Top of Dataset excerpts
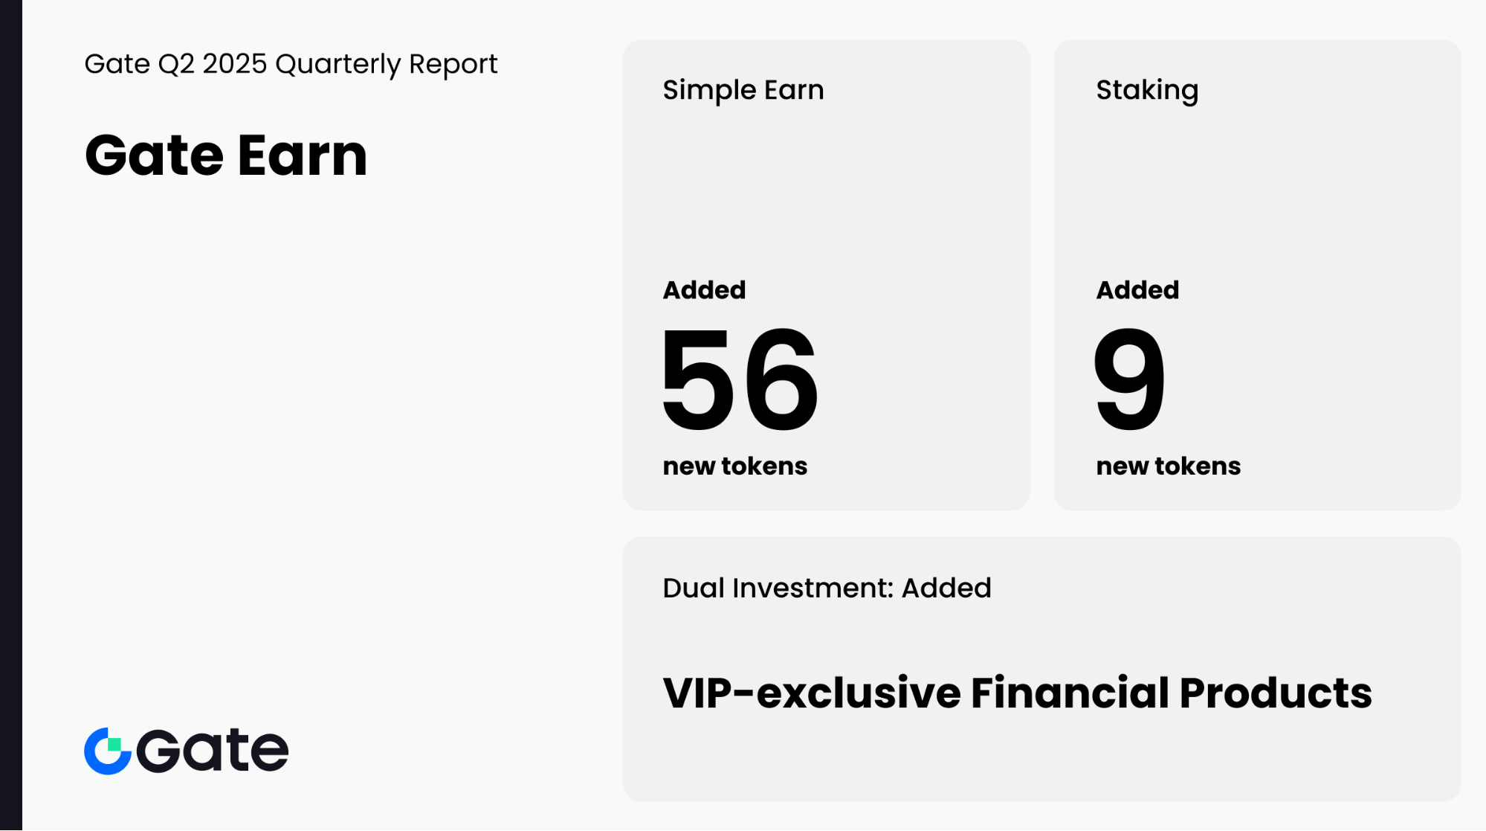Click 'Added' label in Staking card

pos(1137,289)
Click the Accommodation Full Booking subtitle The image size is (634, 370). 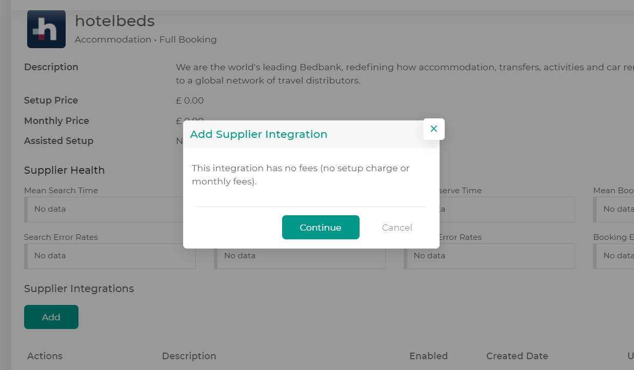click(x=146, y=39)
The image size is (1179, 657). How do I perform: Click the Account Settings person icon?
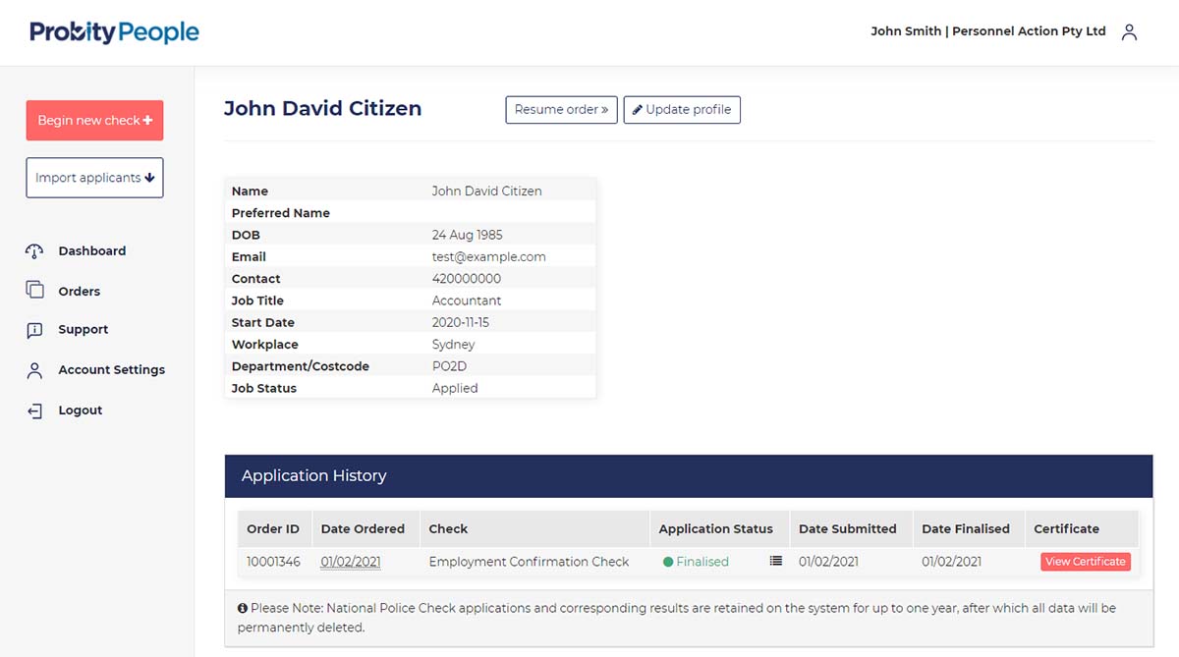pos(34,370)
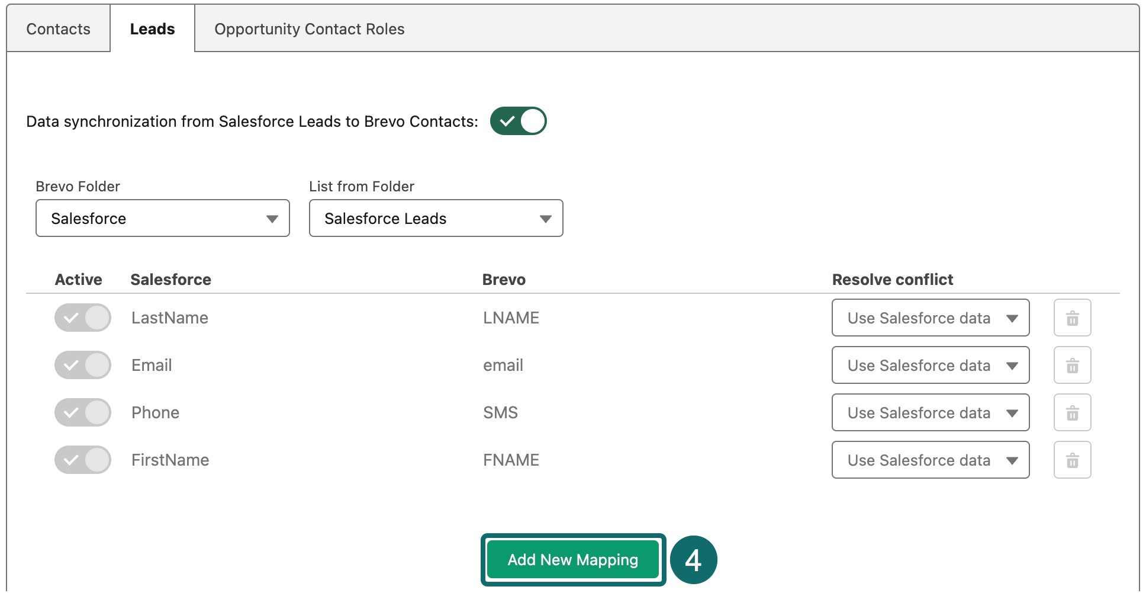Change resolve conflict option for Email
1146x596 pixels.
(930, 366)
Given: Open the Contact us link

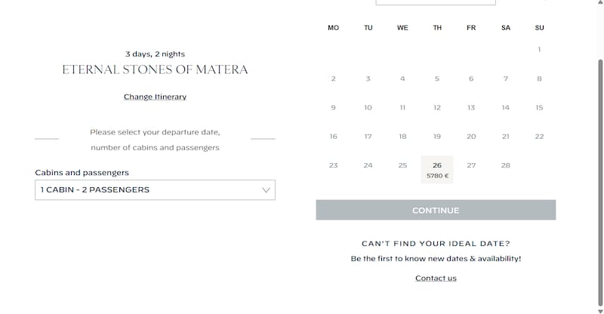Looking at the screenshot, I should (x=436, y=279).
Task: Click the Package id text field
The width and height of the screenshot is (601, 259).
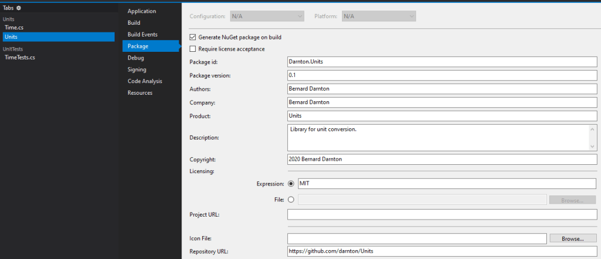Action: [x=442, y=61]
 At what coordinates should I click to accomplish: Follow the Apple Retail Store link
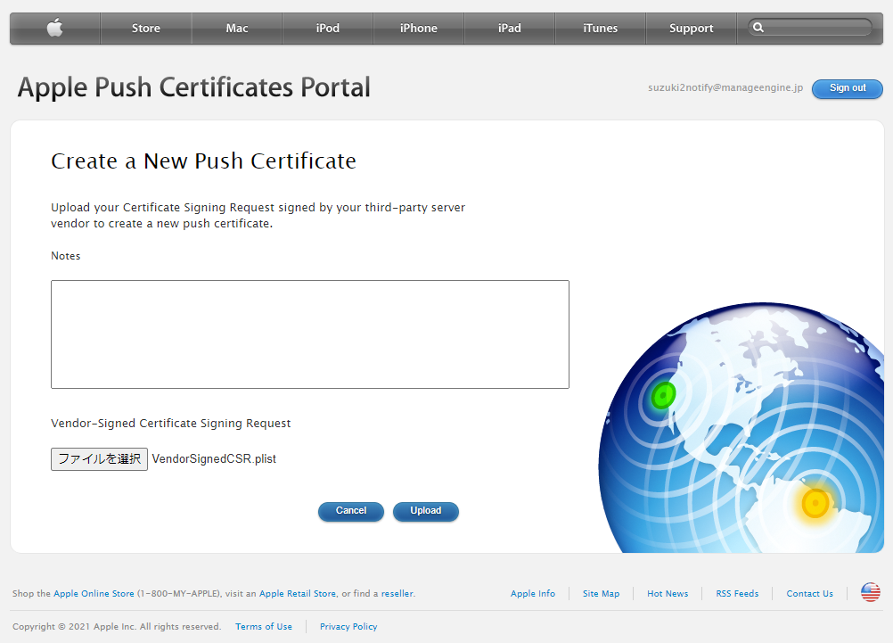(298, 594)
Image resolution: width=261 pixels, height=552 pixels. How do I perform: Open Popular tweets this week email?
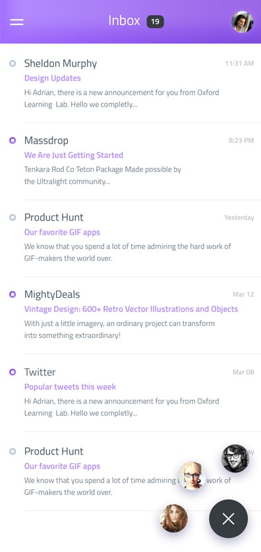pos(70,387)
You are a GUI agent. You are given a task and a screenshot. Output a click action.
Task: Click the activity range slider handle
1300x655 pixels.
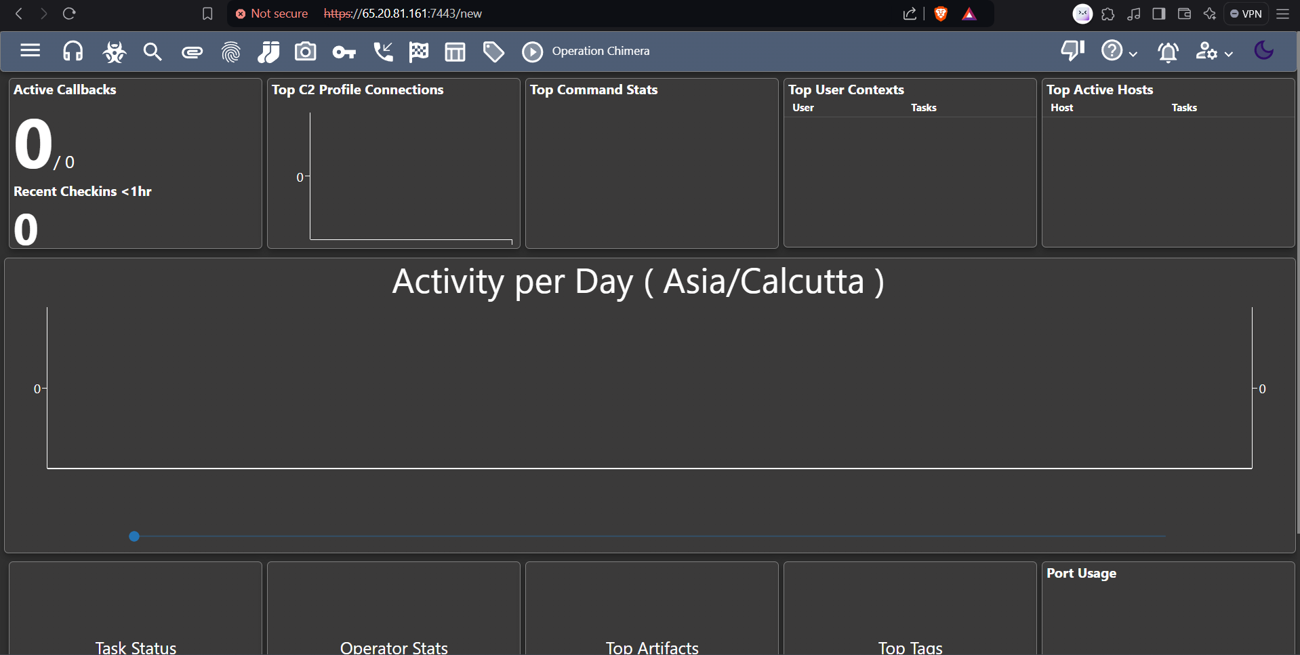(134, 536)
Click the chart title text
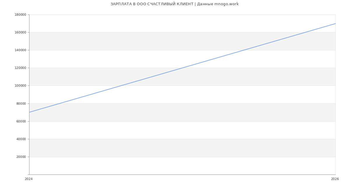Screen dimensions: 350x189 (x=174, y=4)
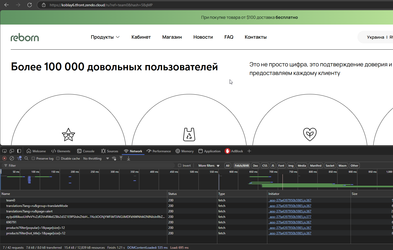Select the Img resource type filter
This screenshot has height=250, width=393.
[291, 165]
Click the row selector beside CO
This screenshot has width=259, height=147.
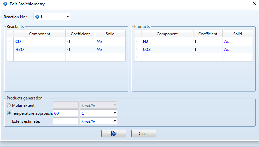10,42
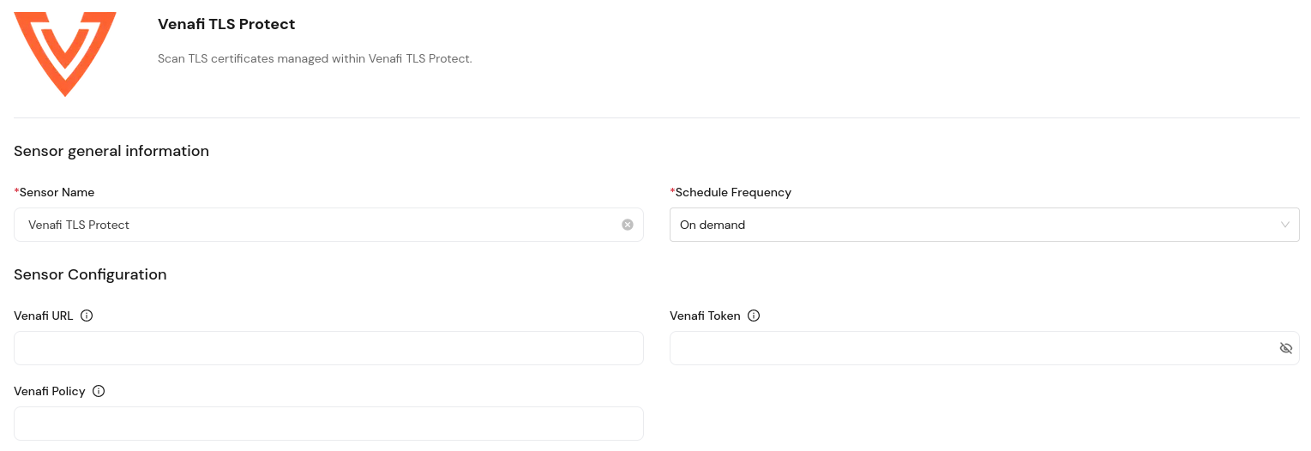Image resolution: width=1311 pixels, height=451 pixels.
Task: Click the info icon next to Venafi Policy
Action: click(99, 391)
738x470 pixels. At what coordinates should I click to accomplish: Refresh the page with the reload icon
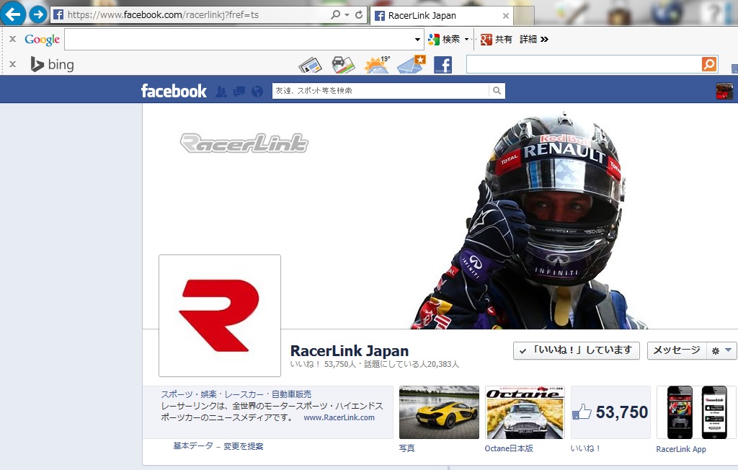pyautogui.click(x=359, y=14)
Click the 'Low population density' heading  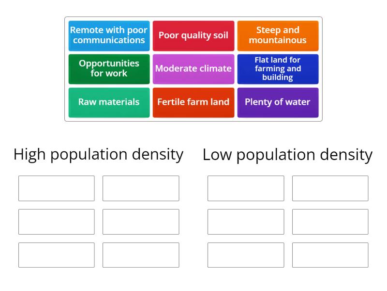[288, 154]
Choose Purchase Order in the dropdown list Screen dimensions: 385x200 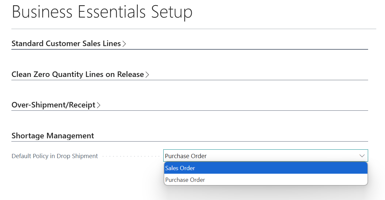point(266,180)
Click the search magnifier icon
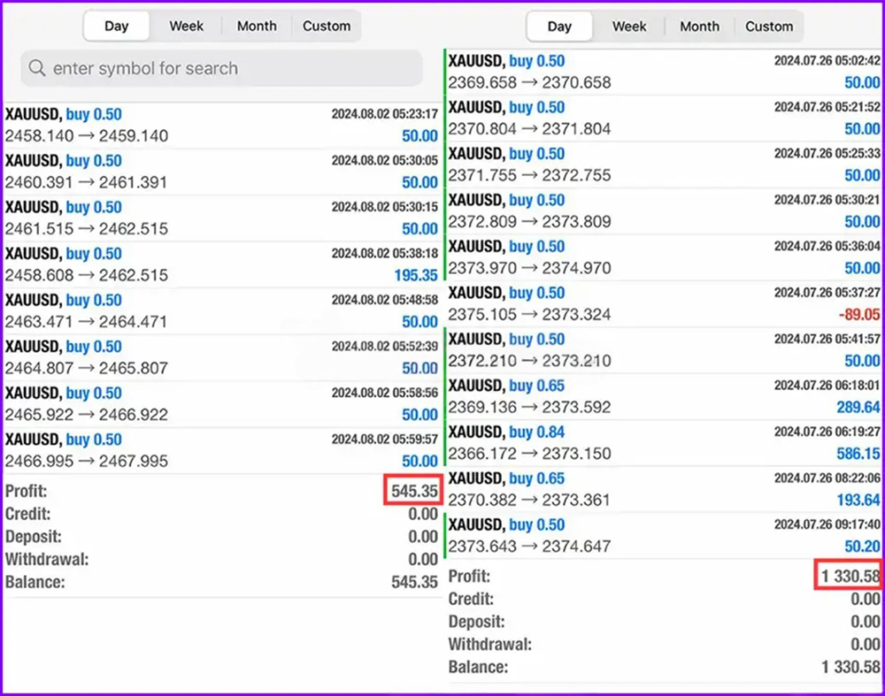This screenshot has height=696, width=885. tap(36, 68)
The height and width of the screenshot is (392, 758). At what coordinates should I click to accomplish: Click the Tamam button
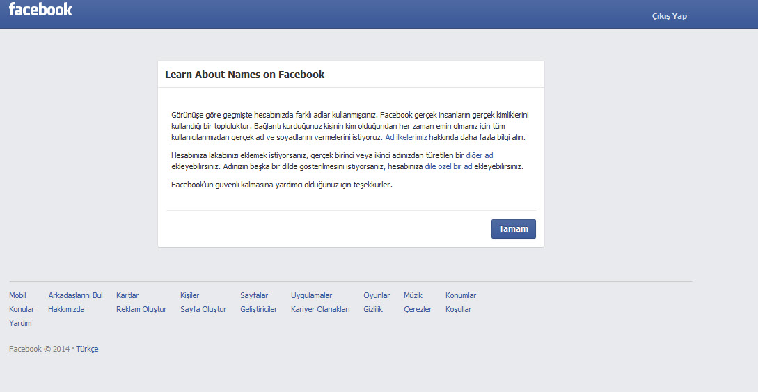coord(513,229)
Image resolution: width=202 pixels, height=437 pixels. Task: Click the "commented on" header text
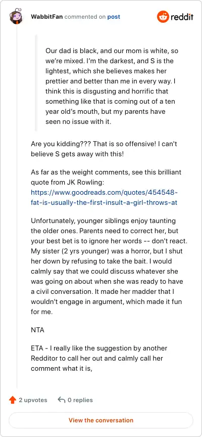click(85, 17)
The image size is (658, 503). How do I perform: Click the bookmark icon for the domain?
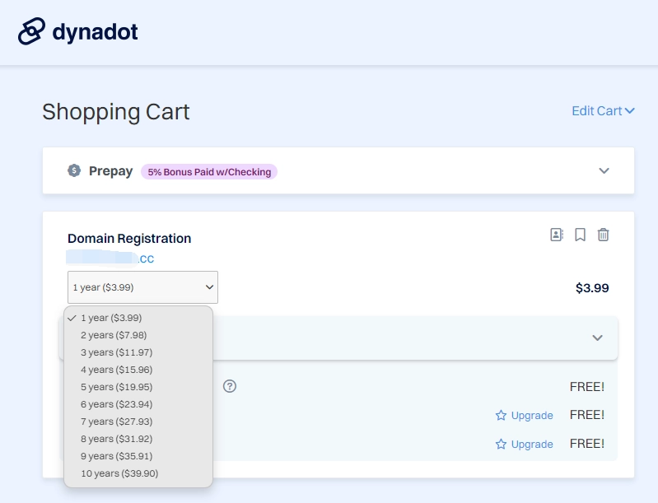580,235
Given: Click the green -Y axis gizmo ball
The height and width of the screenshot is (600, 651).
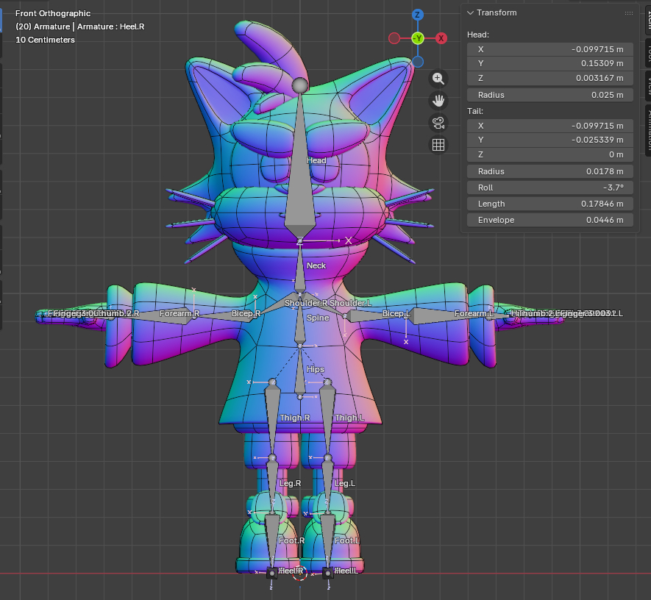Looking at the screenshot, I should pos(418,38).
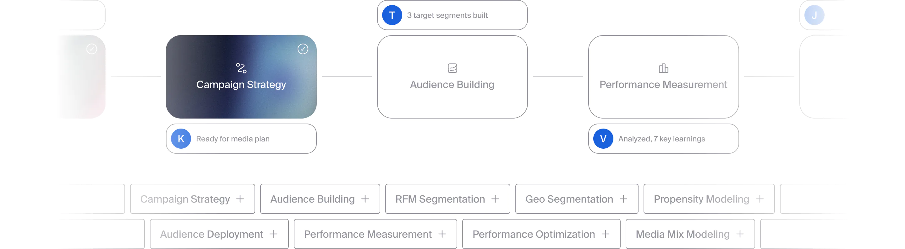Open avatar K on Ready for media plan chip
The image size is (905, 249).
point(181,139)
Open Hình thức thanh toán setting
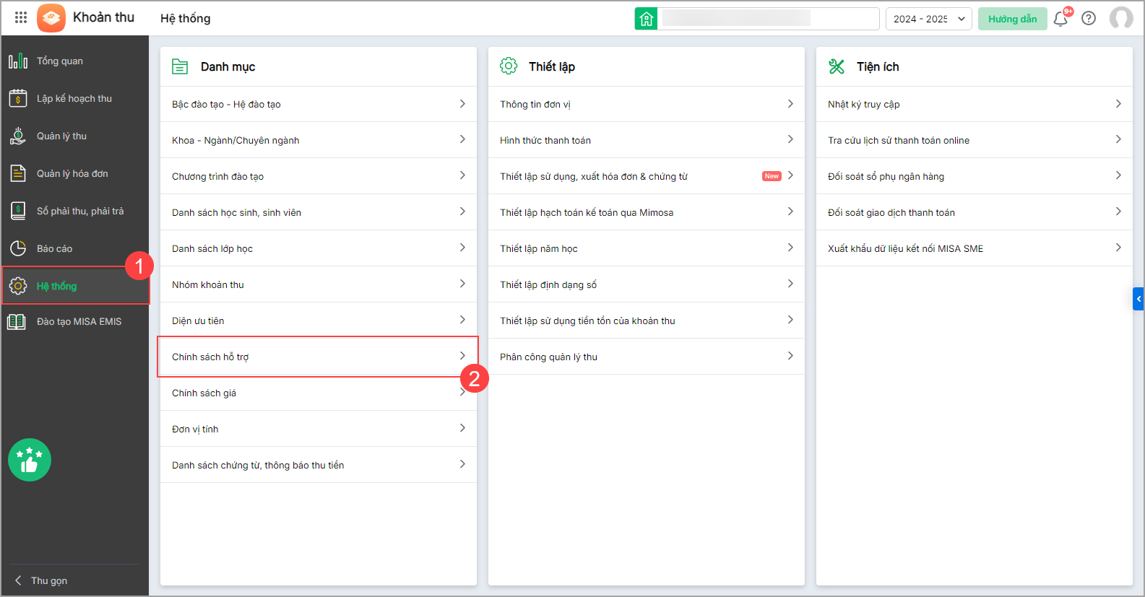This screenshot has height=597, width=1145. [646, 140]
Bottom of Dataset excerpts
◆ What you need to do ◆
Give again, exactly as written above, every line from the one holding "Image resolution: width=261" to the one holding "Task: Click the activity range slider handle", with both ends kept and the pictures left out.

◆ Expected answer ◆
Image resolution: width=261 pixels, height=552 pixels. How do I perform: Open Popular tweets this week email?
pos(70,387)
You are a GUI agent. You are given a task and a screenshot. Output a click action.
Task: Click the activity range slider handle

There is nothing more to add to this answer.